Thursday, August 20, 2009

Picture this: I was installing an exhibit at the Seashore Trolley Museum today when a young boy, about ten years old, walked into the gallery. He strode over to a corner of the room, stopped dead in his tracks, splayed his feet wide, let his jaw drop, and started hollering at his sibling:
"Wow! Sissy! Sissy, come HERE! You've gotta look at this. There's a really, really OLD computer here."

What was he looking at? A vintage Remington typewriter from the museum's collection, pushing a century old. You know the kind. The lovely, round, metal typewriter keys. The carriage return that snaps at the end of each line. A body heavy enough to throw your back out.

Using his prior knowledge, this boy's identification of the artifact made good sense. It had a keyboard. It sat on the table. What else could it be?

This reminded me that the 12th annual Beloit College Mindset List hit the press this week, offering a glimpse of our world through the eyes of this year's incoming college class - er - that would be the Class of 2013, right? Anyway, this year's list revealed that incoming college students have never used a card catalog to find a book, have never had to wait until the evening news to find out the news, nor have they known a world without the internet, let alone a world without desktop computers. Apparently, the idea of this list is to prevent college professors from cracking jokes like "Here's Johnny!" when their students have no idea who Johnny Carson was. Or something like that. Now, to be honest here, what rap star could I possibly bump into, literally, and know that he was one? Silence. Cultural references change quickly. Not only do typewriters become "really old computers" but vinyl records become "the largest CD I've ever seen." It seems to me that the "teaching with technology" trend in our schools could support "teaching about technology."

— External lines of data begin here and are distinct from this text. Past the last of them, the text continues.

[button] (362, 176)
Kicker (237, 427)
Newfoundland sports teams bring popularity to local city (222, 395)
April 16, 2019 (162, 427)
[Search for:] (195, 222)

How can our society raise problem-solving citizens (as well as a sufficient number of home-grown engineers) unless children not only learn about the history of technology but about how scientific processes and critical thinking are fundamental parts of human society? The technology that kids worship (you know what I mean here) doesn't just drop into their hands out of nowhere as they might think. It emanates from our daily human needs, wants, and challenges. We identify a problem and then use our creativity to imagine a solution. We design it and test it. Then, maybe we design and test it ten more times before it really works. These design and development processes drive technological change. It's how we went from this "old fashioned" canvas roll sign in bus windows (below) to the flickering digital ones we see now.

Now more than ever, our children are often better at using digital stuff than we are; yet, in truth, these coveted objects (think iPods, iPhones) are "black boxes" to them. They don't know what the technology is that drives them, how it works, or how it evolved.

I'm not speaking anecdotally here. There's a movement afoot nationally to bolster our public education standards with an emphasis on what are called the Skills and Traits of Scientific Inquiry and Technological Design. Thankfully, the new learning standards of Maine's Department of Education encourage the development of these skills.

Science and Technology Specialist Anita Bernhardt advised Seashore Trolley Museum to look at Boston's Museum of Science for best practices in science education, particularly their Engineering is Elementary program in the National Center for Technological Literacy. The museum hosted our first professional development workshop for elementary school teachers this spring, a workshop that focused on how to teach about electrical circuits and engineering design. Now that we're finishing up the installation of History in Motion: Public Transportation Connecting Maine's Communities, we're preparing to head out into school districts to share workshops and lesson plans, with electrical wires and duct tape hanging out of our pockets. Maine's history of public transportation (the horse-drawn streetcars, the trolleys, the buses) offers a valuable opportunity to integrate history and science learning standards.

And we'll be keeping our eyes open for those really old computers and huge CDs lurking in the closets.